The data →

_ _ _

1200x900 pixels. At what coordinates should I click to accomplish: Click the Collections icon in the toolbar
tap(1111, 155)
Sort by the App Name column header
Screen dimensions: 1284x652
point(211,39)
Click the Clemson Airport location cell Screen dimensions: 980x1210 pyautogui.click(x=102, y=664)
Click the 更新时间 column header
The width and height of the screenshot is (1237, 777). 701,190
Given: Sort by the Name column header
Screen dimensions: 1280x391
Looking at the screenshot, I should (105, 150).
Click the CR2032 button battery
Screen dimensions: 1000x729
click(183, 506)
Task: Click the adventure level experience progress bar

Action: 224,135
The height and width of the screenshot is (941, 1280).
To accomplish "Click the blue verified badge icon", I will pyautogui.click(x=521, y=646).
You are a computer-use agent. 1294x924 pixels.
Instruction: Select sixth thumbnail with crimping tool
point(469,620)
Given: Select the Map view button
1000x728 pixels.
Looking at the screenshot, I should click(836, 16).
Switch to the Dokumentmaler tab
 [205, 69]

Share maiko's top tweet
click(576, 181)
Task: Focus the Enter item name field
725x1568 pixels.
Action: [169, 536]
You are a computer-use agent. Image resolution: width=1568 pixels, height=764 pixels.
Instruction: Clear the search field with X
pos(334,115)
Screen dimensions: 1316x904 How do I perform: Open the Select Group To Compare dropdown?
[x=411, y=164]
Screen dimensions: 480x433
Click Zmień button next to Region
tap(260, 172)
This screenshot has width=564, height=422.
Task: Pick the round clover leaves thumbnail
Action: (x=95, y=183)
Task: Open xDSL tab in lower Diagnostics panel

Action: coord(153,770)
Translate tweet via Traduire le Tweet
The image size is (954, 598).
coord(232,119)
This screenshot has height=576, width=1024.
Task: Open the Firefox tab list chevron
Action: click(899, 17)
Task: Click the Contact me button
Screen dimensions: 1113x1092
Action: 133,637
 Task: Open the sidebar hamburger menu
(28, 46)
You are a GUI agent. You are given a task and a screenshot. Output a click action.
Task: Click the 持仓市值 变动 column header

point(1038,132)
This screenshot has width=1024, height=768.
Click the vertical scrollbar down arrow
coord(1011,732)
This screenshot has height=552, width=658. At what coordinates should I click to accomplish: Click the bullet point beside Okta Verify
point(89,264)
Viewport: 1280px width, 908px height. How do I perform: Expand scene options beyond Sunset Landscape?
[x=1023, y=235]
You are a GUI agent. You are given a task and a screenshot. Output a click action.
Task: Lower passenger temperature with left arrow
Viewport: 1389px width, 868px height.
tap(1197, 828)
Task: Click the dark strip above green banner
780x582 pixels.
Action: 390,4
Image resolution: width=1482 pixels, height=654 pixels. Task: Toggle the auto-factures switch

_ _ _

Reproduce every line above. Keep it exact.

1200x900 pixels. At what coordinates should I click to accomplish: Click the Collections icon in the toolbar
tap(1111, 155)
Sort by the App Name column header
Screen dimensions: 1284x652
point(211,39)
Click the Clemson Airport location cell Screen dimensions: 980x1210 pyautogui.click(x=102, y=664)
Click the 更新时间 column header
The width and height of the screenshot is (1237, 777). 701,190
Given: Sort by the Name column header
Screen dimensions: 1280x391
Looking at the screenshot, I should (105, 150).
Click the CR2032 button battery
Screen dimensions: 1000x729
click(183, 506)
Task: Click the adventure level experience progress bar

Action: 224,135
The height and width of the screenshot is (941, 1280).
To accomplish "Click the blue verified badge icon", I will pyautogui.click(x=521, y=646).
You are a computer-use agent. 1294x924 pixels.
Instruction: Select sixth thumbnail with crimping tool
point(469,620)
Given: Select the Map view button
1000x728 pixels.
Looking at the screenshot, I should click(836, 16).
Switch to the Dokumentmaler tab
 [205, 69]

Share maiko's top tweet
click(576, 181)
Task: Focus the Enter item name field
725x1568 pixels.
Action: [169, 536]
You are a computer-use agent. Image resolution: width=1568 pixels, height=764 pixels.
Instruction: Clear the search field with X
pos(334,115)
Screen dimensions: 1316x904 How do I perform: Open the Select Group To Compare dropdown?
[x=411, y=164]
Screen dimensions: 480x433
Click Zmień button next to Region
tap(260, 172)
This screenshot has width=564, height=422.
Task: Pick the round clover leaves thumbnail
Action: (x=95, y=183)
Task: Open xDSL tab in lower Diagnostics panel

Action: coord(153,770)
Translate tweet via Traduire le Tweet
The image size is (954, 598).
coord(232,119)
This screenshot has height=576, width=1024.
Task: Open the Firefox tab list chevron
Action: click(899, 17)
Task: Click the Contact me button
Screen dimensions: 1113x1092
Action: 133,637
 Task: Open the sidebar hamburger menu
(28, 46)
You are a GUI agent. You are given a task and a screenshot. Output a click action.
Task: Click the 持仓市值 变动 column header

point(1038,132)
This screenshot has width=1024, height=768.
Click the vertical scrollbar down arrow
coord(1011,732)
This screenshot has height=552, width=658. At what coordinates should I click to accomplish: Click the bullet point beside Okta Verify
point(89,264)
Viewport: 1280px width, 908px height. How do I perform: Expand scene options beyond Sunset Landscape?
[x=1023, y=235]
You are a GUI agent. You are given a task and a screenshot. Output a click action.
Task: Lower passenger temperature with left arrow
Viewport: 1389px width, 868px height.
tap(1197, 828)
Task: Click the dark strip above green banner
780x582 pixels.
Action: 390,4
Image resolution: width=1482 pixels, height=654 pixels. Task: Toggle the auto-factures switch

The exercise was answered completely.